## What you need to do
**a)** Answer these questions from the social media tax piece, one per line, marked the same way:
(i) Who wrote a letter to the Ministry of Finance asking for the opportunity to tax social media?
(ii) Which newspaper does the writer open?
(iii) How much money per day does the piece say the tax takes?
**b)** For each statement, say whether it agrees with the social media tax piece, answering yes or no and quoting the words that decide it:
(i) The Ministry of Finance, Planning and Economic Development issued the Social Media Tax.
(ii) The writer describes it as a positive tax.
(iii) Lower level civil servants can easily afford to be online.
**c)** Transcribe the social media tax piece between "We knew that" and "to tax this.", inclusive.

------ Reading passage

We knew that the statements of 2018, as the loyal ICT Minister Frank Tumwebaze hadn’t done his due diligence, as the Ministry of Finance, Planning and Economic Development (MoPED) issued a Social Media Tax last year after President Yoweri Kaguta Museveni wrote a letter to the Ministry of Finance asking for the opportunity to tax this.
That has no been done over the last few months, but as the realization of the effects are coming. The forewarning of CSBAG and others wasn’t listen to. I wrote that it lacked due diligence of the tax in June 2018 and today. As I open Daily Monitor and seeing that Frankie Boy has changed his ways. He has opened his eyes and seeing what some of us saw all along. As the cost of content, the cost of using social media and that this has ensured that it is less viable. Since, its the elites who can use it, but the lower level civil servants cannot afford to be online. That was natural, that the 200 shillings per day would be taken directly of the plate and also evaporate funds for investment within the Republic. It is a negative tax, and therefore, naturally have reverse effect, than what the state promised when they levied it.

------------
------ Supplied information

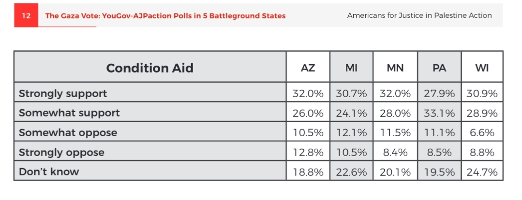The image size is (522, 200).
Task: Click the 22.6% cell in MI column
Action: 351,172
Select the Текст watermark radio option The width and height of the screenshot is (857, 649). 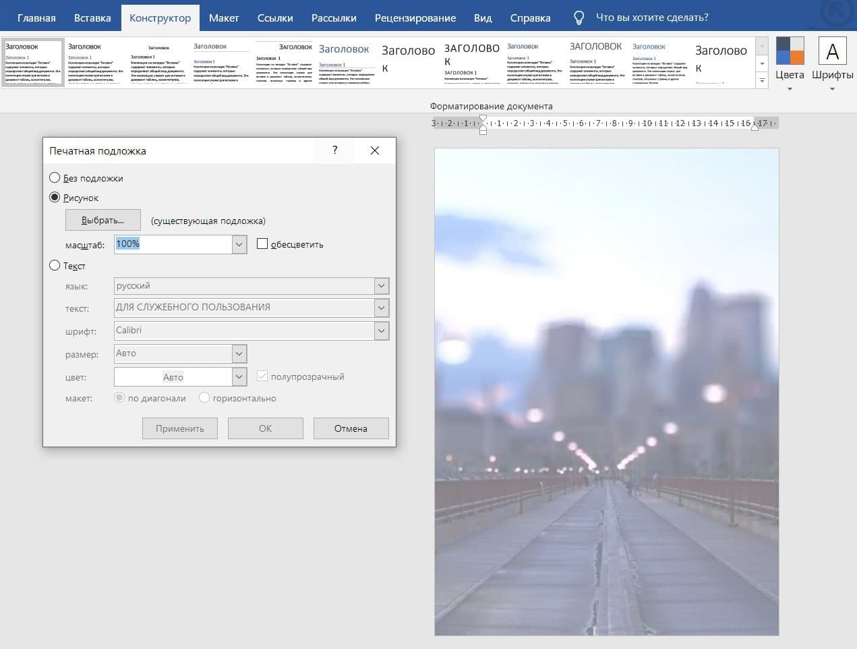click(x=55, y=266)
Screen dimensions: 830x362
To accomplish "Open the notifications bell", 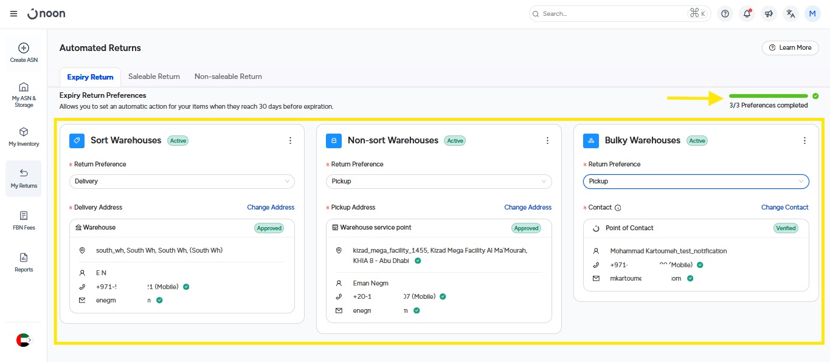I will (747, 13).
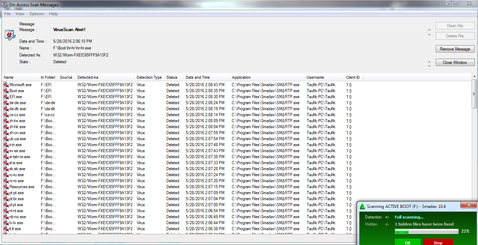The width and height of the screenshot is (478, 245).
Task: Click the Smadav scan progress bar
Action: click(427, 231)
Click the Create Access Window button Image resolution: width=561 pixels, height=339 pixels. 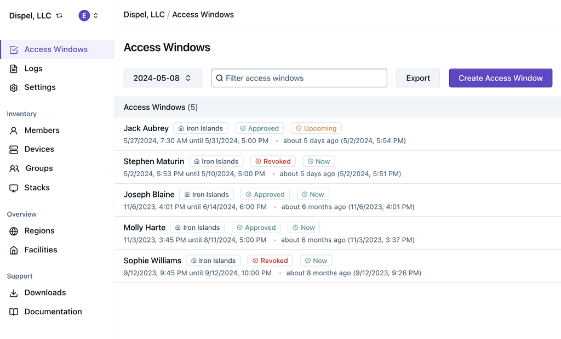click(x=500, y=78)
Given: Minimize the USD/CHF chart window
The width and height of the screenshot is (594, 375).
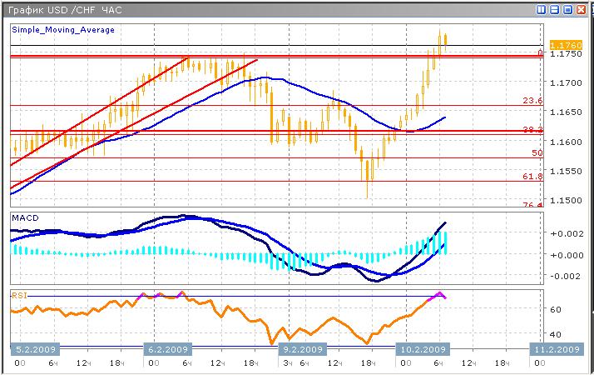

------------

## Outputs by task
**a)**
(i) President Yoweri Kaguta Museveni
(ii) Daily Monitor
(iii) 200 shillings

**b)**
(i) Yes: "the Ministry of Finance, Planning and Economic Development (MoPED) issued a Social Media Tax last year"
(ii) No: "It is a negative tax"
(iii) No: "the lower level civil servants cannot afford to be online"

**c)**
We knew that the statements of 2018, as the loyal ICT Minister Frank Tumwebaze hadn’t done his due diligence, as the Ministry of Finance, Planning and Economic Development (MoPED) issued a Social Media Tax last year after President Yoweri Kaguta Museveni wrote a letter to the Ministry of Finance asking for the opportunity to tax this.